Not Meant to Stay
“Maybe my angel wasn’t meant to stay. Maybe her job was done after she helped me find my wings.” – Lori Bennett, April 26, 2024
This thought came to me after a friend posted on Facebook about angels in our lives. I believe in angels, but I also believe in friendships that act in place of Heavenly beings; and, 35 years ago, I had a friend like this. My confidante. My kindred spirit. The person who kept my compass pointed toward Christ.
For many years, I’ve wondered why this best friend chose to step out of my life when I left for college. No arguments. No bad blood. Just distinct absence with no finality. Today, the voice that once spoke affirmation into my existence now echoes a deafening silence. No text messages. No responses to emails or phone calls. Complete, empty nothingness. And it’s left a void in my life the size of the Grand Canyon.
The hardest goodbyes are the ones you don’t see coming. No matter how prepared you think you are, no one is ever really ready for the burden grief lays upon your heart. It’s not just one goodbye and then you have closure. There’s a goodbye that comes with every milestone you thought you’d be celebrating together—birthdays, graduations, weddings, anniversaries, holidays, grandkids. The list seems to grow longer the more the years unfold.
Then there are the personal victories you start realizing you’re triumphing alone—choosing healthy foods and habits when you’d rather indulge in a large bowl of ice cream on a sad day, getting out of bed and trusting God with the unknown after Covid takes away your long-awaited cruise for your 10-year wedding anniversary, walking down a long dirt road without pain after months of recovery from a broken bone and foot surgery, deciding to read your Bible cover to cover and having no one there to share the blessings and discoveries.

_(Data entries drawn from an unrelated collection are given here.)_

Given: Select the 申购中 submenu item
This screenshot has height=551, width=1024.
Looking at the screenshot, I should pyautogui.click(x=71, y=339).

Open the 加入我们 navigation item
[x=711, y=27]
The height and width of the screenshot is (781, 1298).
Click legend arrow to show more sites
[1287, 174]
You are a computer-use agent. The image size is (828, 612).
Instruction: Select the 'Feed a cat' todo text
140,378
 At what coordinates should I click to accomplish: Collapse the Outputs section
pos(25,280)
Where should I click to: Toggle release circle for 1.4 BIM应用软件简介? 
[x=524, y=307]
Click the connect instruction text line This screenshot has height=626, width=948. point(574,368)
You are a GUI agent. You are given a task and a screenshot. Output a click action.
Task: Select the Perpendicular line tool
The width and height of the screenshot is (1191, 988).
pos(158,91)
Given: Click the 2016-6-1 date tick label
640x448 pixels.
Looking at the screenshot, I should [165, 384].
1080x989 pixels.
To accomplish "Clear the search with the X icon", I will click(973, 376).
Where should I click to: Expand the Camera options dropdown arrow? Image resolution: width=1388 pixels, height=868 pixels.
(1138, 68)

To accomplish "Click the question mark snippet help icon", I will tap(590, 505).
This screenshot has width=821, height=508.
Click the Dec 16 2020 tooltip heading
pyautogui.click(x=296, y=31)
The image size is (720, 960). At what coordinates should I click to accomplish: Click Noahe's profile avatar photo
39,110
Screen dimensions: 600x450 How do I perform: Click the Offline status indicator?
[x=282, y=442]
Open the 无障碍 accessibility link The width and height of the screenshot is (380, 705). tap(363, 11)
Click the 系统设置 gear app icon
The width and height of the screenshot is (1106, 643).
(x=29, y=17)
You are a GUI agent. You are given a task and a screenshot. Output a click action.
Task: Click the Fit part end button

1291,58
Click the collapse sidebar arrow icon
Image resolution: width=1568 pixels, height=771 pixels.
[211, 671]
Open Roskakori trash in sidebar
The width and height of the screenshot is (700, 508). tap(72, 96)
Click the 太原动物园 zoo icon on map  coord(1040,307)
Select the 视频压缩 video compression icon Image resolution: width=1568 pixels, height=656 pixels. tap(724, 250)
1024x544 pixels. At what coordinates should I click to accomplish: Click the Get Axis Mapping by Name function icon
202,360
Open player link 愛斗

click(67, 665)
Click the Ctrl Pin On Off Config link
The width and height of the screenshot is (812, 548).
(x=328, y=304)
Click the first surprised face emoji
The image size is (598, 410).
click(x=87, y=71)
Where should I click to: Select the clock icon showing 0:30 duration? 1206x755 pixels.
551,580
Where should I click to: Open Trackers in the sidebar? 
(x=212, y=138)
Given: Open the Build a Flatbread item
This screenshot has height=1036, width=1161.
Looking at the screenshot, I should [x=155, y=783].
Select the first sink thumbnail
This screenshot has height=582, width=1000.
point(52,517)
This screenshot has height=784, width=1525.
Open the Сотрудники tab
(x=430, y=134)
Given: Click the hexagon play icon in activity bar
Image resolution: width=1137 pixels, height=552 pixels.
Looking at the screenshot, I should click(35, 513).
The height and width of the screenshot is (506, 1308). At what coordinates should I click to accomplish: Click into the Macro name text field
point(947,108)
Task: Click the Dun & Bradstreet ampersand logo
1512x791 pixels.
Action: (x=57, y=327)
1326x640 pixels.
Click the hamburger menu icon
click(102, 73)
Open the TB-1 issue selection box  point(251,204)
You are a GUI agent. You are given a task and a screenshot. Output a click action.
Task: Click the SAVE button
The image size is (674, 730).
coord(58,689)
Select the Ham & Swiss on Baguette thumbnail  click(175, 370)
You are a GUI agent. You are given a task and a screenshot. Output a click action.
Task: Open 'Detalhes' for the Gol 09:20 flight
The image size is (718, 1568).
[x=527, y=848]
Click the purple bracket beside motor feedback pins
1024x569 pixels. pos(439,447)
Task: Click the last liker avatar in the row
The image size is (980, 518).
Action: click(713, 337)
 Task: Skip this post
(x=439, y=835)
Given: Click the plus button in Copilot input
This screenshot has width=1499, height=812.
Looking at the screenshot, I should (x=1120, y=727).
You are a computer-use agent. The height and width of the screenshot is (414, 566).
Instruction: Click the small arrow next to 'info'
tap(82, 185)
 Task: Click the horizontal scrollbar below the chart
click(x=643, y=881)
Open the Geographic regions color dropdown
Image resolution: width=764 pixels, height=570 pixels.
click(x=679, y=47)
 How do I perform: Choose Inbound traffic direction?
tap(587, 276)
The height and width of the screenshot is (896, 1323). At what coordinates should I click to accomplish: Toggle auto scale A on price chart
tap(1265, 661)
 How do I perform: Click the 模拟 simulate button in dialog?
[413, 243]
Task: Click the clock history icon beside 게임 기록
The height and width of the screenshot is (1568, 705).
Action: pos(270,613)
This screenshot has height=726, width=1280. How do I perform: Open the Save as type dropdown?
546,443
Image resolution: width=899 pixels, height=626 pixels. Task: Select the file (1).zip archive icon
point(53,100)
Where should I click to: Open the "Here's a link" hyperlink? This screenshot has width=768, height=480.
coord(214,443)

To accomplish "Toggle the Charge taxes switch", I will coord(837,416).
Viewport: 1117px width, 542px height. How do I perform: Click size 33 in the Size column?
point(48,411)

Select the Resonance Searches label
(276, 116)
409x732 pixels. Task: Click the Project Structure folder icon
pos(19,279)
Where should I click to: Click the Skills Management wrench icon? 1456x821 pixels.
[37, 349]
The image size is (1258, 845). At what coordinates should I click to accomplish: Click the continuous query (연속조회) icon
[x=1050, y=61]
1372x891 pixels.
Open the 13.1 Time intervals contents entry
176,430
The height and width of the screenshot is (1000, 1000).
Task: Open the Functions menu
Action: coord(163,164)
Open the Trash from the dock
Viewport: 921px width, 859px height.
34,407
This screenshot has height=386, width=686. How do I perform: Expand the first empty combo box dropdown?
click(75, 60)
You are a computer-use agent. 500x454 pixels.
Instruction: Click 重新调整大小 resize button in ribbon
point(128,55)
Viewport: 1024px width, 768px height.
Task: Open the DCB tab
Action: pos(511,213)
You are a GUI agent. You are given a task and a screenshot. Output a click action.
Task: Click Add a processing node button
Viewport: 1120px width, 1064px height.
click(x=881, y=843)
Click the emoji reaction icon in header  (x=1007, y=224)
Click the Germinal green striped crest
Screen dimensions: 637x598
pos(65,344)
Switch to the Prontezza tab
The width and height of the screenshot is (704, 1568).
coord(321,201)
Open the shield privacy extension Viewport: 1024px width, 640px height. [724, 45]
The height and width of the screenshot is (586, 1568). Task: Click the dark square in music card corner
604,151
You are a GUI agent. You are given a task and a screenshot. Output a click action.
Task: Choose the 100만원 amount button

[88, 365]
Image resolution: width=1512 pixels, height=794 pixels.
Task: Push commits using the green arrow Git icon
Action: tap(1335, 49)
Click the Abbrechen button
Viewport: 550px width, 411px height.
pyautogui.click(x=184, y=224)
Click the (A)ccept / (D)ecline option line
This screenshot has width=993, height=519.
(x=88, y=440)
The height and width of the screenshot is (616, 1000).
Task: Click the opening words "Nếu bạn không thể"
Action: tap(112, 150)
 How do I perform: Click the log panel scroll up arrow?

Like I said, the list grows daily.
The ache and longing for more time never truly goes away. As Diamond Rio’s song goes: “I simply wish for one more day with you—one more day, one more time, one more sunset, maybe I’d be satisfied; but, then again, I know what it would do, leave me wishing still for one more day with you.”
On April 27, 2024, Pastor Ken Wetmore shared in his sermon that a study showed we can only maintain 150 relationships at one time. Regardless of the actual number that makes this data accurate, it made me remember a time in my twenties and thirties where it became a full-time job just maintaining one. Maybe that’s why my angel stepped out of my life so I could maintain other relationships she knew I would need to be present for so Christ could use me to meet others’ real-life needs instead of her own. Noble, but still a loss.
My angel saw the best in me even at my worst. She listened when I needed to let off steam, endured my pity parties and depressed state of mind, and put up with a lot of teenage angst. I’ve grown up since those self-centered days. Not only have I matured by leaps and bounds, I also support a family and have learned to trust God when answers don’t seem so cut and dry. I don’t feel sorry for myself any more, no matter how much I miss her. I hold tightly to God in my restless moments, loving that He’s not put off by my human flaws and shortcomings. I have my angel’s friendship to credit for my unwavering faith. She truly saved my life. So, if I had one more day, one more conversation, I’d spend it saying thank you.